* **The records**:
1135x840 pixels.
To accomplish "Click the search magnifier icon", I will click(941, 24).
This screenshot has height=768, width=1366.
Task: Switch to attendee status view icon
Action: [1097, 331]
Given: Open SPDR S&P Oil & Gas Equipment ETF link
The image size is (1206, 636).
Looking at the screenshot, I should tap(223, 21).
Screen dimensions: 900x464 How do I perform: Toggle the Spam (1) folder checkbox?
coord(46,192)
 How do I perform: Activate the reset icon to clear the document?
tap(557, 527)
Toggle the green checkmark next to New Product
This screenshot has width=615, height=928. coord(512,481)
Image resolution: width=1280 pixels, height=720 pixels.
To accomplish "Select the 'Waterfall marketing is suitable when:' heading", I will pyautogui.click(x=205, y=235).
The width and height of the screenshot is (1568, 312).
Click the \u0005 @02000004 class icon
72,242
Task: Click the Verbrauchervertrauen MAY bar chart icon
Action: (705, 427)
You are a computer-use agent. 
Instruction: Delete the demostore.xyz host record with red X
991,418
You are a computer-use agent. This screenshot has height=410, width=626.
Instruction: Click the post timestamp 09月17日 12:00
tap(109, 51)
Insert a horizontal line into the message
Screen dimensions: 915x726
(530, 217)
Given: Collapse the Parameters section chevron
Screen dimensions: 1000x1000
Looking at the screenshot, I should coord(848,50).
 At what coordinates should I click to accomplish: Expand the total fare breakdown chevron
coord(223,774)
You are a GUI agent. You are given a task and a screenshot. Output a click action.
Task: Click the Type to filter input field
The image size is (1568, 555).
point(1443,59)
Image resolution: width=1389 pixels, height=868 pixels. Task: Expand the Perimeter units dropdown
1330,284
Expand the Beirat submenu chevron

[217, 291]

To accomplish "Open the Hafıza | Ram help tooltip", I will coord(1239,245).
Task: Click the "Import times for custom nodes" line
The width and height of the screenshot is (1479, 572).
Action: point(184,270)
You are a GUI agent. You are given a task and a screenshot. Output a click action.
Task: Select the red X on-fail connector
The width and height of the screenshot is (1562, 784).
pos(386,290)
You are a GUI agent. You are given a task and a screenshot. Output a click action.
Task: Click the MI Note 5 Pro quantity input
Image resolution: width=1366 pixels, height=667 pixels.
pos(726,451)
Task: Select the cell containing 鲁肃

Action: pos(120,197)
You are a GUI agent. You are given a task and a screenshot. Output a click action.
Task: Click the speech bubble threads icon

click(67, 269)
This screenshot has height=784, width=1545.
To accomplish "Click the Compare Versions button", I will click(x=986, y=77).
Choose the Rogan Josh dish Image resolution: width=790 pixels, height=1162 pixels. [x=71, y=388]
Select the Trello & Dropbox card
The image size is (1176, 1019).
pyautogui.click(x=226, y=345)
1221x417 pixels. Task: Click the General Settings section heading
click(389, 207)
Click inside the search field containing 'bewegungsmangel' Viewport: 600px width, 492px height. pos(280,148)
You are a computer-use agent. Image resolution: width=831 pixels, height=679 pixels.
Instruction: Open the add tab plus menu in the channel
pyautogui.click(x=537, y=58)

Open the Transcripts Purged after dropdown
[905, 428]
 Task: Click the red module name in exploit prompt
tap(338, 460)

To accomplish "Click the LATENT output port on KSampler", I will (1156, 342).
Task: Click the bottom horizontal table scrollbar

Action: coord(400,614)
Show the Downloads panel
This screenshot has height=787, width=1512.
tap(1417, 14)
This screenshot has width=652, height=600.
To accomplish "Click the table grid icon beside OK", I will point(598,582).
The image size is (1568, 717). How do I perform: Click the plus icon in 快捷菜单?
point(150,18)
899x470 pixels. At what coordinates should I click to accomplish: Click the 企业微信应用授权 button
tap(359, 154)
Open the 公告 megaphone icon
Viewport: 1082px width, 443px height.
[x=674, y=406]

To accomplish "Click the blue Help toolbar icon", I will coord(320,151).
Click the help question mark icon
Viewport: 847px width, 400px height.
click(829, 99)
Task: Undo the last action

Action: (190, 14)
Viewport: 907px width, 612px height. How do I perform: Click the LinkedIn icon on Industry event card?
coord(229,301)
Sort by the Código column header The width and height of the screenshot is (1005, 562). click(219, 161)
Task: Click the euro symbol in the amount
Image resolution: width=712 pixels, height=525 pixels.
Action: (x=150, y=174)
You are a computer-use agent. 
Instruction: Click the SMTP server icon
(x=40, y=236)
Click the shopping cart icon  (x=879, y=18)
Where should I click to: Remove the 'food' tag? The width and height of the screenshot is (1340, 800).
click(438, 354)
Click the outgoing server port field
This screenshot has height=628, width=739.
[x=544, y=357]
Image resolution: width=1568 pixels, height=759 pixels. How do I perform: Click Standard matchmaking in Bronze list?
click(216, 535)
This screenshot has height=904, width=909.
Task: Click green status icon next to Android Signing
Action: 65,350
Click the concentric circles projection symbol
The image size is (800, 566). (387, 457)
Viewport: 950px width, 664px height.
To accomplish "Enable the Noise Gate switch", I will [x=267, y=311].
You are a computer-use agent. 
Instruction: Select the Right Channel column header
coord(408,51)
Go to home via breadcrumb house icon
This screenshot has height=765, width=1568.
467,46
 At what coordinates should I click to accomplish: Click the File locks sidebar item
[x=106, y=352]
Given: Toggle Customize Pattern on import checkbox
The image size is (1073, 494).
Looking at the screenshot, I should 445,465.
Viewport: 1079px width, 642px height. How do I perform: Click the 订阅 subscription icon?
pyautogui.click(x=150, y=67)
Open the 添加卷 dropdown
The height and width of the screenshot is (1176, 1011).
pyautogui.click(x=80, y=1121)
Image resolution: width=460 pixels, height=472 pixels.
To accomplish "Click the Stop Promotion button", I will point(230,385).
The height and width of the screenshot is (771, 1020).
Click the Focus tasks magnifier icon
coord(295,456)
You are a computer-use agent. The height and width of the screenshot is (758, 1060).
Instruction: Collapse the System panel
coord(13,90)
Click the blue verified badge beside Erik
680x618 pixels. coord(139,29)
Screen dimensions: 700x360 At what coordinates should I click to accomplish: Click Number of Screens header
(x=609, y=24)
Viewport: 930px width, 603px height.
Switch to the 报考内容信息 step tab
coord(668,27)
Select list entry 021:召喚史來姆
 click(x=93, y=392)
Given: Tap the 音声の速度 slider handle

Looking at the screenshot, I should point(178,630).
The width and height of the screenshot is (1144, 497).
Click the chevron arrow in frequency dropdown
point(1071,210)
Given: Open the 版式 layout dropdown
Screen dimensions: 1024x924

* **Directions for this task**:
In the entries above, find every line holding the word "input" and copy it out.

* **Answer to the problem**:
Task: Click the Type to filter input field
Task: Click the MI Note 5 Pro quantity input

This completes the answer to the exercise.